In the records below, find the line containing "Task: Click the green OII legend swatch" and retype it and every line after it exactly, adding nothing.

Dataset entries:
■ ■ ■
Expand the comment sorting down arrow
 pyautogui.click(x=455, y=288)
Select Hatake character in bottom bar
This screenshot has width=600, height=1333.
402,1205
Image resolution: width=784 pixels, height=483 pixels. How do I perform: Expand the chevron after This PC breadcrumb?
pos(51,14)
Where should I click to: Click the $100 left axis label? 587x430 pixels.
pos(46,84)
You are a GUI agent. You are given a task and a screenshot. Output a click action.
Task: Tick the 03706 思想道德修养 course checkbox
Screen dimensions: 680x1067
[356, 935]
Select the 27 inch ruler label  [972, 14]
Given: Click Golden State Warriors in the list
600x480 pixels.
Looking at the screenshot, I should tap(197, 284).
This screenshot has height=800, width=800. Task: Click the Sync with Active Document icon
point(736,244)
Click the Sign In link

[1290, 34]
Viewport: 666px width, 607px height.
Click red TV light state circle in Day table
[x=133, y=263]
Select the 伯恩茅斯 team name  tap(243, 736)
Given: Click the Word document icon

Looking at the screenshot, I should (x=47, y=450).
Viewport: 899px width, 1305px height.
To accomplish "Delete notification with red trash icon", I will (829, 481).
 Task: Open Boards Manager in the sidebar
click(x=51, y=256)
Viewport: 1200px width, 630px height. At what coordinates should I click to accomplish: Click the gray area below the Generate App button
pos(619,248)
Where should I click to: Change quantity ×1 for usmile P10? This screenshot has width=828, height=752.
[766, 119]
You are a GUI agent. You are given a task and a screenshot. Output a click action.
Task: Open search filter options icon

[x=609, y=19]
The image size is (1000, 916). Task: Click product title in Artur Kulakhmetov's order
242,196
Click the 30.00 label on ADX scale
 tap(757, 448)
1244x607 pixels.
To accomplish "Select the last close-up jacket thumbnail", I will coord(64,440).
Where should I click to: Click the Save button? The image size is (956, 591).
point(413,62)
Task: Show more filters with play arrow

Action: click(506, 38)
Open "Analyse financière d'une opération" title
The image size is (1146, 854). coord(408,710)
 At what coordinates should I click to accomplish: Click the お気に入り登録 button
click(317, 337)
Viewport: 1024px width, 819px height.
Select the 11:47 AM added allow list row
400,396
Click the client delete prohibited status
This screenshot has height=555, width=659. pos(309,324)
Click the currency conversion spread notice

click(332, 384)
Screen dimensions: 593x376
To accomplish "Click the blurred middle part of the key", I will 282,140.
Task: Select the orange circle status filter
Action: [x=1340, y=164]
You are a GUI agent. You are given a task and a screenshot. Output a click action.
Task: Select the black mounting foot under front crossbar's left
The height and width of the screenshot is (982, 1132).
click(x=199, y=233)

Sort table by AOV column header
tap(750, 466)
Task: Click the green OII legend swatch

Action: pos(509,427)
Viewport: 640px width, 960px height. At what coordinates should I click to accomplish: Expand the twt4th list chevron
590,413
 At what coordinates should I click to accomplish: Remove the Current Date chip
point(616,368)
■ ■ ■
Expected output:
Task: Click the green OII legend swatch

Action: pos(509,427)
Viewport: 640px width, 960px height. At what coordinates should I click to accomplish: Expand the twt4th list chevron
590,413
 At what coordinates should I click to accomplish: Remove the Current Date chip
point(616,368)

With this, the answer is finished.